Robert Fox attended the Imperial College of Science and Technology at the University of London from 1957–1958, followed by Oriel College, Oxford. He received a BA in Physics in 1961, an MA in 1965, and a D.Phil. from the Faculty of Modern History in 1967, supervised by Alistair Cameron Crombie. His thesis was The study of the thermal properties of gases in relation to physical theory from Montgolfier to Regnault.

Career

Robert Fox taught at the University of Lancaster between 1966 and 1988, first as a lecturer and later as professor of the History of Science.
Between 1986 and 1988, Fox was director of research at the Centre de recherche en histoire des sciences et des techniques at the Cité des sciences et de l'industrie in Paris, and assistant director of the Science Museum, London.
In 1988, Fox became a professor of history of science at the University of Oxford; retiring from that position in 2006. Fox is now an Emeritus Professor of the history of science at the University of Oxford, England, an Emeritus Fellow of Linacre College and an Honorary Fellow of Oriel College. He was succeeded as chair of the history of science by Pietro Corsi.
Fox was the first organizer of the annual Thomas Harriot Lectures at Oriel College, Oxford. He has edited two volumes based on the lecture series: Thomas Harriot. An Elizabethan Man of Science and Thomas Harriot and His World. Mathematics, Exploration, and Natural Philosophy in Early Modern England.

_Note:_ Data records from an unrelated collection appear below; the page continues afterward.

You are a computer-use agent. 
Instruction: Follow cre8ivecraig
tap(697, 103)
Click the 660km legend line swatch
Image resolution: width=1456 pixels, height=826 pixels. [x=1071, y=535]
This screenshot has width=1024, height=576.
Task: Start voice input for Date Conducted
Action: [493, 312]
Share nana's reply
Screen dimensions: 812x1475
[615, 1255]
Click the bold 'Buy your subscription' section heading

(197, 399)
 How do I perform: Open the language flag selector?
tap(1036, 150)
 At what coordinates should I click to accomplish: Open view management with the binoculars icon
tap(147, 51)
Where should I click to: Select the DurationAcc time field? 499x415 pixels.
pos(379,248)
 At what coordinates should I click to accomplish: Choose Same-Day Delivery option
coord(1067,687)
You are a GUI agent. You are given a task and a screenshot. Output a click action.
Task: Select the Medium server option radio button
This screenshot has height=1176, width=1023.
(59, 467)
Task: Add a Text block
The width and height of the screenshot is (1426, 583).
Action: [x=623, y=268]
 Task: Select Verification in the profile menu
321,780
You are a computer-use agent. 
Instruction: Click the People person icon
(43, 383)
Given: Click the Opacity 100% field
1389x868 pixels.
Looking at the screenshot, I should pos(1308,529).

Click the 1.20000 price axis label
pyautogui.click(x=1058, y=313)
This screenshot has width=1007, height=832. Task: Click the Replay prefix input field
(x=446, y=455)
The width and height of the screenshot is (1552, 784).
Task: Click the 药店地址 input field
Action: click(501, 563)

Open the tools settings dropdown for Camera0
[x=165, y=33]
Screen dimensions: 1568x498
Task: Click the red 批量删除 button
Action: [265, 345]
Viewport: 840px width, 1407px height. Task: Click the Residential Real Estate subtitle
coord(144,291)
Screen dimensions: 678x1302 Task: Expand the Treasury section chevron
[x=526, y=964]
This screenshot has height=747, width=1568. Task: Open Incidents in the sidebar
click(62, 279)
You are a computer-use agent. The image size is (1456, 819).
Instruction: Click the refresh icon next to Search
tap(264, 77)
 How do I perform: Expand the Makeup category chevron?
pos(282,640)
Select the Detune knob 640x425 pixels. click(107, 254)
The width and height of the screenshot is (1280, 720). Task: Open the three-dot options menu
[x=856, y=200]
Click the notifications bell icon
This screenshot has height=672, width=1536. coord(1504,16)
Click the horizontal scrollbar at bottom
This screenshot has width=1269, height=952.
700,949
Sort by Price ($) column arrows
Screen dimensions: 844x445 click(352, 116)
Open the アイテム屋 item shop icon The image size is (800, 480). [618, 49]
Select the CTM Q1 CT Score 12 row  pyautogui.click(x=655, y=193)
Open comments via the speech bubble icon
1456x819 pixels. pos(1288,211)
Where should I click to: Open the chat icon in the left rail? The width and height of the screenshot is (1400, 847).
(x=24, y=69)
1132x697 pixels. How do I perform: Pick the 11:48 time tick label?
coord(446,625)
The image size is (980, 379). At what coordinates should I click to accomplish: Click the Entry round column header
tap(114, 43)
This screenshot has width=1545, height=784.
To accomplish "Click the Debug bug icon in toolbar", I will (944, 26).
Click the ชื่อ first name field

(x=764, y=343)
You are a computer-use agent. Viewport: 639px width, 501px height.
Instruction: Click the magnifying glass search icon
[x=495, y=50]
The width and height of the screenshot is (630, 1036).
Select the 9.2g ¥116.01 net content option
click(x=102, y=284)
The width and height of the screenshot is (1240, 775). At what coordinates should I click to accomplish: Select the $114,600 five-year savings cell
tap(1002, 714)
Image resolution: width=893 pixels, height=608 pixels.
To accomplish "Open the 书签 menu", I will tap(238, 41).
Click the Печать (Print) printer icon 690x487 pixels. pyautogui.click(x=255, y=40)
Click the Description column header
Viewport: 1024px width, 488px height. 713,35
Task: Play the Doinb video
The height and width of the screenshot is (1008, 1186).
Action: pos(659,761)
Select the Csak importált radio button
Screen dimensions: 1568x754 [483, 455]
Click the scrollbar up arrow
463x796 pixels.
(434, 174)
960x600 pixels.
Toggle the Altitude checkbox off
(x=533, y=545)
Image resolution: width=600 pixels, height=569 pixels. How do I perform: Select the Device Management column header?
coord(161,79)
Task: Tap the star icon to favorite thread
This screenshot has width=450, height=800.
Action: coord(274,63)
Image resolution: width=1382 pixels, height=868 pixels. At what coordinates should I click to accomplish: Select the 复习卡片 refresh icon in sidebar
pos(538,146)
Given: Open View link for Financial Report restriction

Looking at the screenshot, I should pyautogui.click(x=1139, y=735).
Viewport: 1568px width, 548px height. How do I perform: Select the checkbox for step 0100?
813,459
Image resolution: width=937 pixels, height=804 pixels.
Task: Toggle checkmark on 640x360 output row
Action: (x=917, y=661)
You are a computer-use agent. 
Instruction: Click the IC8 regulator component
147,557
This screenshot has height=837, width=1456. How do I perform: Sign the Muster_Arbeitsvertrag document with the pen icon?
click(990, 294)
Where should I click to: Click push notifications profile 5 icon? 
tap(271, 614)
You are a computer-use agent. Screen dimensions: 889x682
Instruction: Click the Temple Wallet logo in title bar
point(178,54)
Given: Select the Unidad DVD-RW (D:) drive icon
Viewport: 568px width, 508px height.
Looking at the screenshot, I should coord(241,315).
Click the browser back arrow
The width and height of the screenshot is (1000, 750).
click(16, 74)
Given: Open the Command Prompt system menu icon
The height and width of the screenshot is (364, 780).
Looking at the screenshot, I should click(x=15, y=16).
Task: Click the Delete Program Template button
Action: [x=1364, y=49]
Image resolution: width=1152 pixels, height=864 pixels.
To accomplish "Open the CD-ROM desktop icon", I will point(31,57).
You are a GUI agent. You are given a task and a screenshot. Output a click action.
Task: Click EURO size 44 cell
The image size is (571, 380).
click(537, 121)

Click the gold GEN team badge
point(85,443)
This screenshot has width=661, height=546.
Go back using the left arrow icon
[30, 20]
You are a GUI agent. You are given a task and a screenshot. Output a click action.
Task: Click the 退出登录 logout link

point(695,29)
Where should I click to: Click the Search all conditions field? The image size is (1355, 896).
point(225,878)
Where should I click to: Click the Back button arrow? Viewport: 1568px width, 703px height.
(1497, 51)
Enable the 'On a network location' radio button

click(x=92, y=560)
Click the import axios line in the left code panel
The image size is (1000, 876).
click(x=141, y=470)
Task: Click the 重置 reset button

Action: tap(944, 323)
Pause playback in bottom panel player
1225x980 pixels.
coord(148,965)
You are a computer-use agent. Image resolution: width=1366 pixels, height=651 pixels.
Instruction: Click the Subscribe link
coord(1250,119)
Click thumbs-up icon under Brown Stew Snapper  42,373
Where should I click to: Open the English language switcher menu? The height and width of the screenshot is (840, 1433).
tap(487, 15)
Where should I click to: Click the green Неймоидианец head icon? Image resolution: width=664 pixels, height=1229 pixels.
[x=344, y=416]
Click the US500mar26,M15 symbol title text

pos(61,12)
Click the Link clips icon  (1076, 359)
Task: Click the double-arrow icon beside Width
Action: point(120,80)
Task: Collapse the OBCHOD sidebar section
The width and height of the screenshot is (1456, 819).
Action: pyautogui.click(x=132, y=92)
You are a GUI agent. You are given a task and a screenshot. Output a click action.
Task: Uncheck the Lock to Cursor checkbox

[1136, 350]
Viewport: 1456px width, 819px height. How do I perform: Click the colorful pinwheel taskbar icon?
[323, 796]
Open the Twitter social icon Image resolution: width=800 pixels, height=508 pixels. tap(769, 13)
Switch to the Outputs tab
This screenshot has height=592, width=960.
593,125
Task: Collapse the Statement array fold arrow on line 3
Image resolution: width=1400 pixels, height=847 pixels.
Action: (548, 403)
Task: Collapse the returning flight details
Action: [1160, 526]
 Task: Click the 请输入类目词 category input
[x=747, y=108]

Since 2006, Fox has been a visiting professor at Johns Hopkins University, East Carolina University, the Czech Technical University in Prague, the Horning Visiting Scholar at Oregon State University, and the Gordon Cain Distinguished Fellow at the Chemical Heritage Foundation in Philadelphia.
Fox was the founding president of the European Society for the History of Science, which was founded on 12 October 2003. Fox has also served as president of the British Society for the History of Science and the International Union of History and Philosophy of Science.
Between 2008 and 2014, Fox edited Notes and Records: the Royal Society Journal of the History of Science.
Fox has appeared on the BBC radio program In Our Time, discussing the work of the Curie family: Marie and Pierre Curie, their daughter Irène Joliot-Curie and her husband Frédéric Joliot-Curie.